Introdução
A justiça é frequentemente vista como uma característica exclusivamente humana. No entanto, a ciência vem explorando se outros animais também possuem essa capacidade. Um metanálise realizada na Universidade da Califórnia, Berkeley, investigou reações em 18 espécies e propôs que o que parecia ser um senso de injustiça pode, na verdade, estar ligado a expectativas frustradas.
O que é aversão à desigualdade?
Nos humanos, a aversão à desigualdade é o desconforto diante de uma distribuição injusta de recursos, sendo um elemento essencial para a convivência social. Essa característica aparece desde cedo, quando crianças pequenas demonstram insatisfação ao perceberem que recebem menos do que outras.
No entanto, para os humanos, essa habilidade vai além de expectativas frustradas. Ela reflete uma compreensão mais profunda de direitos e equidade, algo que pode não ocorrer em outras espécies.
Reações dos animais: injustiça ou frustração?
Estudos famosos, como o experimento de Frans de Waal com macacos-prego, sugeriam que os animais também sentem aversão à desigualdade. No experimento, os macacos rejeitavam pepinos ao verem outros recebendo uvas, uma recompensa mais valiosa. Isso foi interpretado como uma reação à injustiça.

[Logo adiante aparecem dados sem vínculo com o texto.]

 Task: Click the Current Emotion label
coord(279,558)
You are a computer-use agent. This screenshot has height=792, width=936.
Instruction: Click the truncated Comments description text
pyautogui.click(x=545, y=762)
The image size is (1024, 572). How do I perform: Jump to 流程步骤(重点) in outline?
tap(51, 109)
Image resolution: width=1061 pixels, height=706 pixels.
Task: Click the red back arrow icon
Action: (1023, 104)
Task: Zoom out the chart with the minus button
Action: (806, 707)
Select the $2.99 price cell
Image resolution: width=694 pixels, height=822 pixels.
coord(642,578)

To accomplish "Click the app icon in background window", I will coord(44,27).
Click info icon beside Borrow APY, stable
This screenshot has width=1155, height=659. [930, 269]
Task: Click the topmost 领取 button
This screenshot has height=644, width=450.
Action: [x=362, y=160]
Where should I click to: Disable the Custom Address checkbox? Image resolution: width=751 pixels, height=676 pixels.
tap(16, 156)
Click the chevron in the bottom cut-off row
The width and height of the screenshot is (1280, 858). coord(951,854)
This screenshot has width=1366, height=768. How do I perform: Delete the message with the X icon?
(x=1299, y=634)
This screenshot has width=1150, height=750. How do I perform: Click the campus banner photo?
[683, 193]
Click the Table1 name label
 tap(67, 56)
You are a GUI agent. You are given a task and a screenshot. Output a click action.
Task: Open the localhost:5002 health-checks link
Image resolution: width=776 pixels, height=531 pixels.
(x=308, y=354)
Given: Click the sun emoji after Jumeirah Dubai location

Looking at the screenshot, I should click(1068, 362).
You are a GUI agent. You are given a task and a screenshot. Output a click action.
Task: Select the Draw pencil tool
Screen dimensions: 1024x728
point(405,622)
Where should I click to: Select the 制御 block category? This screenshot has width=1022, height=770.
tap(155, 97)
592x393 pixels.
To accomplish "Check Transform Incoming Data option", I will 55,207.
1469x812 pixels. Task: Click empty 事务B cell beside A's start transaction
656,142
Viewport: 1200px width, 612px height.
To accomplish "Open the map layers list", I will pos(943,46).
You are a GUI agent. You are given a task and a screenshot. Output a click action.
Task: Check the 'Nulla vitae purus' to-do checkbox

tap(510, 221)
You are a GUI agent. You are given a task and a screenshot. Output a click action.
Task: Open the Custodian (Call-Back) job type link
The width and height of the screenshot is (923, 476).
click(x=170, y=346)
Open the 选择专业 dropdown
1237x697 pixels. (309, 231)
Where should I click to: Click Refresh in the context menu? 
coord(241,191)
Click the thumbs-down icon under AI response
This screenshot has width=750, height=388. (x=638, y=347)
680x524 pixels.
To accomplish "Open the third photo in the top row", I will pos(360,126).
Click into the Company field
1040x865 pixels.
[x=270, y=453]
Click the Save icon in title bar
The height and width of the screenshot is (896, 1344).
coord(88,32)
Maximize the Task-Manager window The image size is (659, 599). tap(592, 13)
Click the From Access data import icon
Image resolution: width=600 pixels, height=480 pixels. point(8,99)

Porém, a recente metanálise de Berkeley questiona essa conclusão. Após revisar mais de 60 mil observações, os pesquisadores concluíram que essas reações são fruto de expectativas frustradas e não de um senso de equidade.
Por exemplo, os macacos exibiram comportamentos semelhantes quando as uvas estavam em jaulas vazias, sem outros para se comparar. Isso sugere que a insatisfação não era por receber menos, mas por não obter o que esperavam.
O que o estudo revela
O pesquisador principal, Oded Ritov, explicou que os dados analisados não são suficientes para afirmar que os animais têm um senso de justiça comparável ao humano. As reações observadas seriam respostas a estímulos imediatos, sem envolver um pensamento consciente sobre igualdade.
A grande diferença está na complexidade do pensamento humano. Enquanto nosso senso de justiça está enraizado em estruturas sociais e culturais, nos animais ele parece limitado a estratégias de sobrevivência baseadas em expectativas.
O debate continua
Apesar das novas conclusões, a discussão sobre a capacidade dos animais de perceber injustiça permanece aberta. Este estudo traz uma nova perspectiva, mas também levanta dúvidas sobre como a noção de justiça evoluiu como uma característica exclusiva dos humanos.
Embora os animais demonstrem reações a desigualdades, essas respostas parecem carecer do componente moral e social que define a justiça nos humanos. Isso reforça a ideia de que nossa percepção de equidade é uma habilidade única, conectada à complexidade de nossas interações sociais e culturais.